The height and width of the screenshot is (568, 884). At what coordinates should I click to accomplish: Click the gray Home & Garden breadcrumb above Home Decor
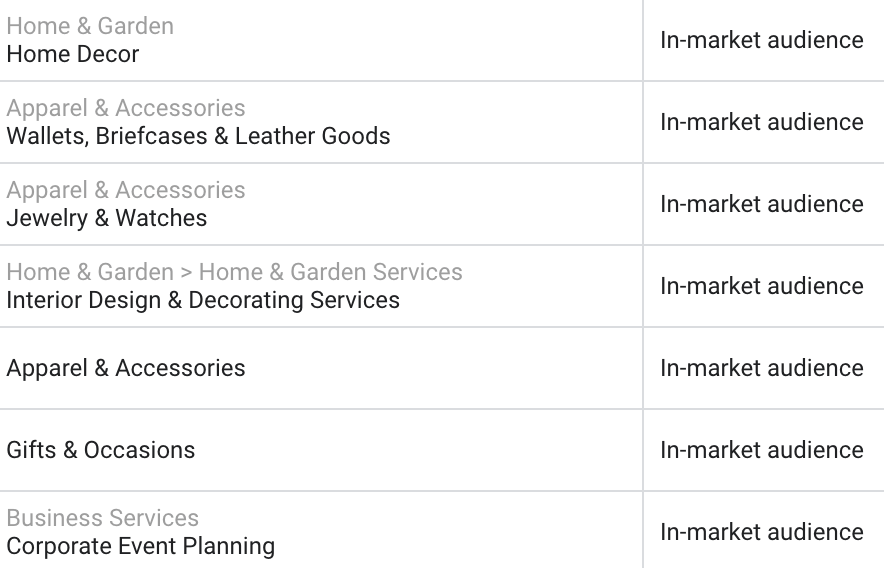(x=90, y=26)
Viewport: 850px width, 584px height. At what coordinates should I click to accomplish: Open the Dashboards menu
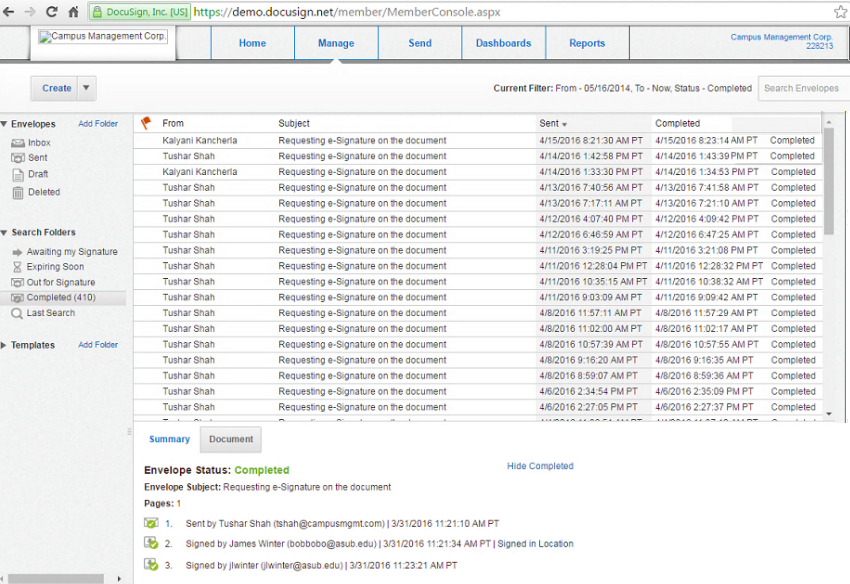pyautogui.click(x=503, y=43)
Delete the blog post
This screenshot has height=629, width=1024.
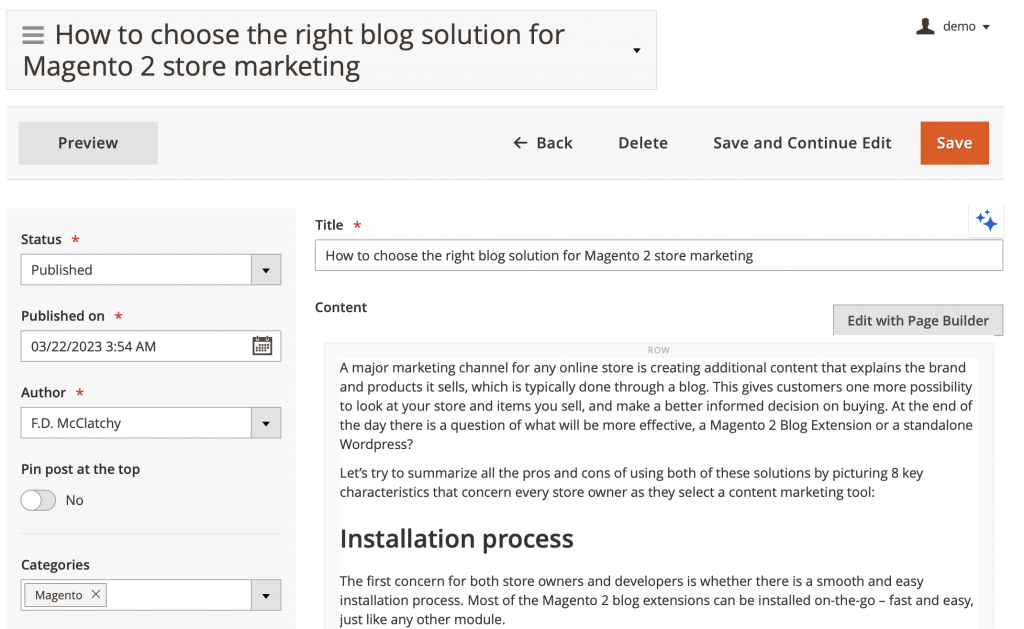coord(642,142)
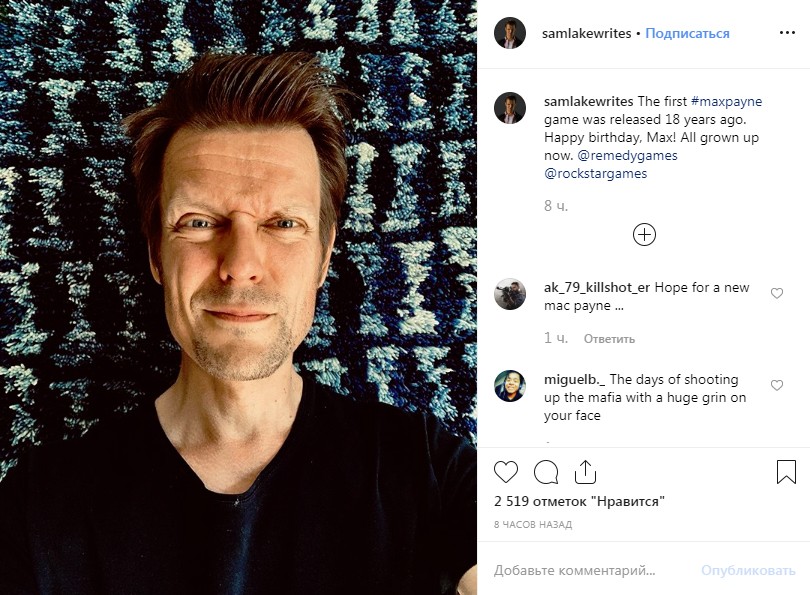The height and width of the screenshot is (595, 810).
Task: Open samlakewrites avatar in the post header
Action: 510,33
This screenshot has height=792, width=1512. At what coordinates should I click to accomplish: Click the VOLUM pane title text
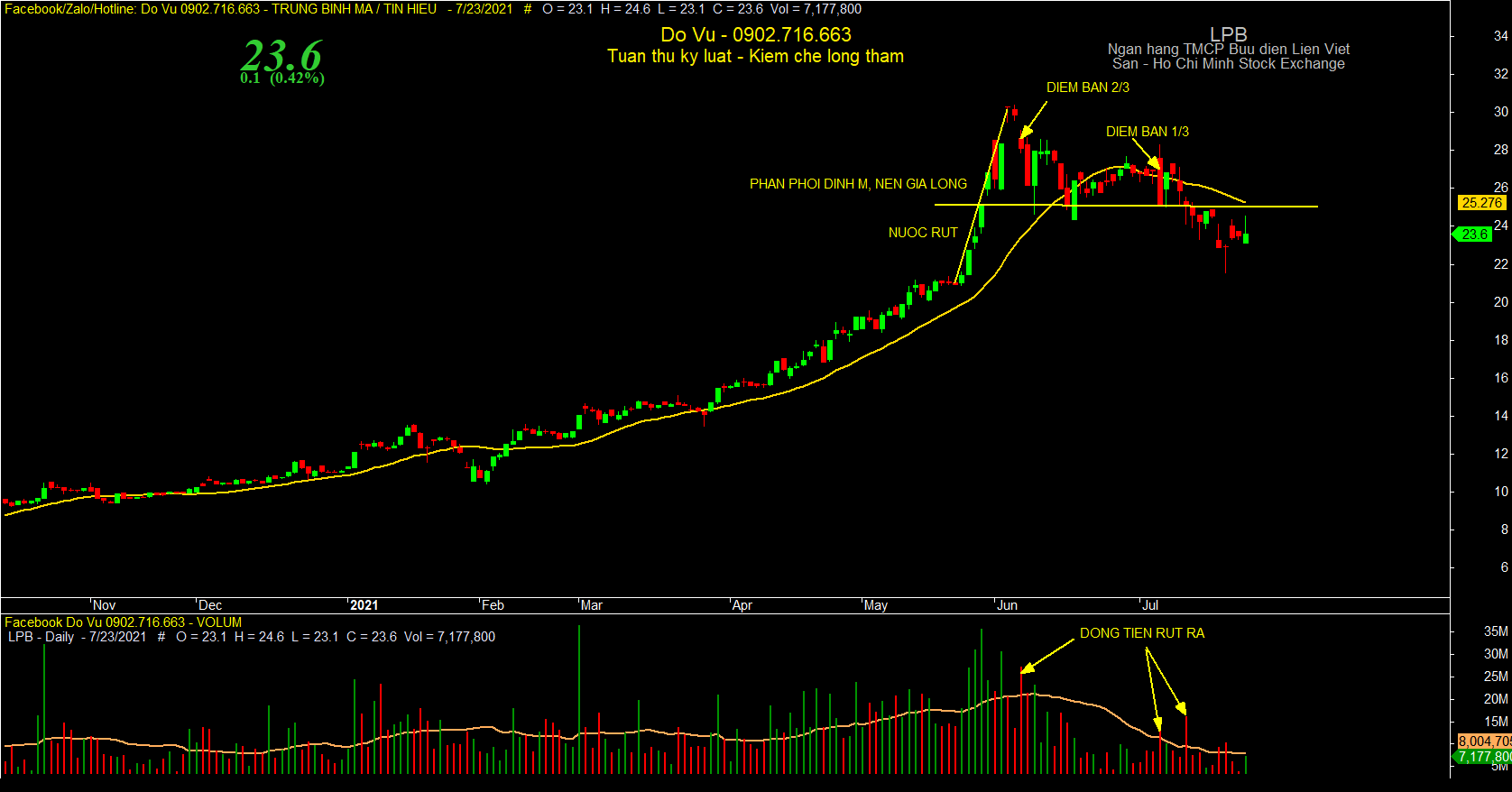[219, 622]
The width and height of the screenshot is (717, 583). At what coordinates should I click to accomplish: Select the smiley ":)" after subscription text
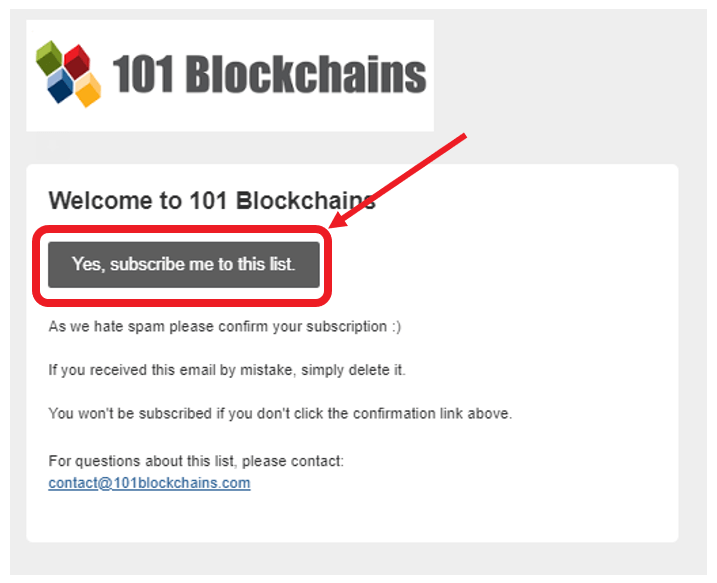pos(396,326)
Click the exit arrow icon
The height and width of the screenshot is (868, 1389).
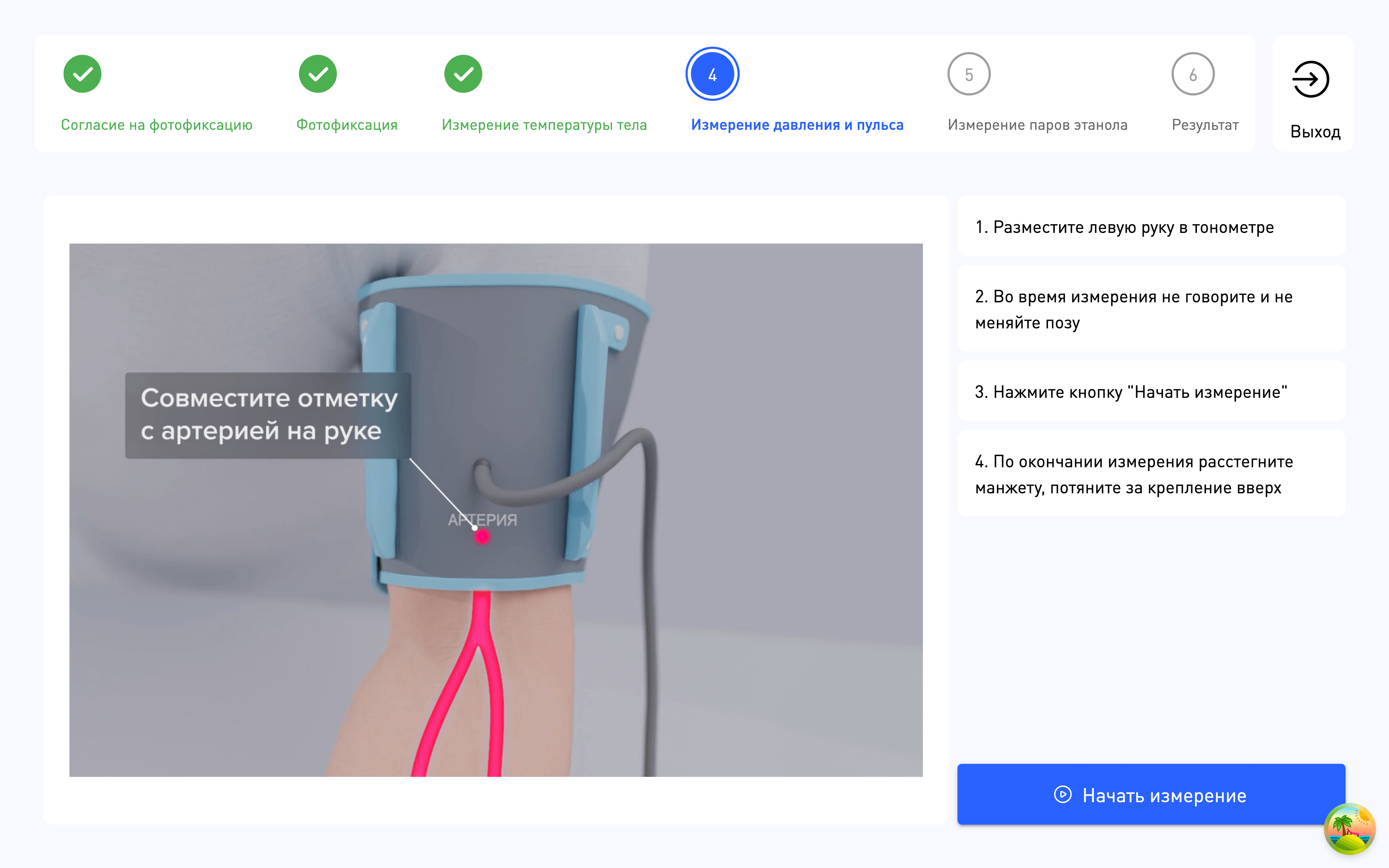[1311, 79]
= = = =
> STATED TASK
Format every line of the rows above as a Markdown table with two columns, Line and Content: the line's number and its text. Skip blank lines and leave the pictures out.

> COMPLETE ANSWER
| Line | Content |
|---|---|
| 1 | The height and width of the screenshot is (568, 884). At what coordinates should I click to accomplish: Click the gray Home & Garden breadcrumb above Home Decor |
| 2 | (x=90, y=26) |
| 3 | Viewport: 850px width, 584px height. At what coordinates should I click to accomplish: Open the Dashboards menu |
| 4 | pyautogui.click(x=503, y=43) |
| 5 | Delete the blog post |
| 6 | This screenshot has height=629, width=1024. |
| 7 | coord(642,142) |
| 8 | The height and width of the screenshot is (595, 810). |
| 9 | Task: Open samlakewrites avatar in the post header |
| 10 | Action: 510,33 |
| 11 | This screenshot has height=792, width=1512. At what coordinates should I click to accomplish: Click the VOLUM pane title text |
| 12 | [219, 622] |
| 13 | The width and height of the screenshot is (717, 583). At what coordinates should I click to accomplish: Select the smiley ":)" after subscription text |
| 14 | pos(396,326) |
| 15 | Click the exit arrow icon |
| 16 | The height and width of the screenshot is (868, 1389). |
| 17 | [1311, 79] |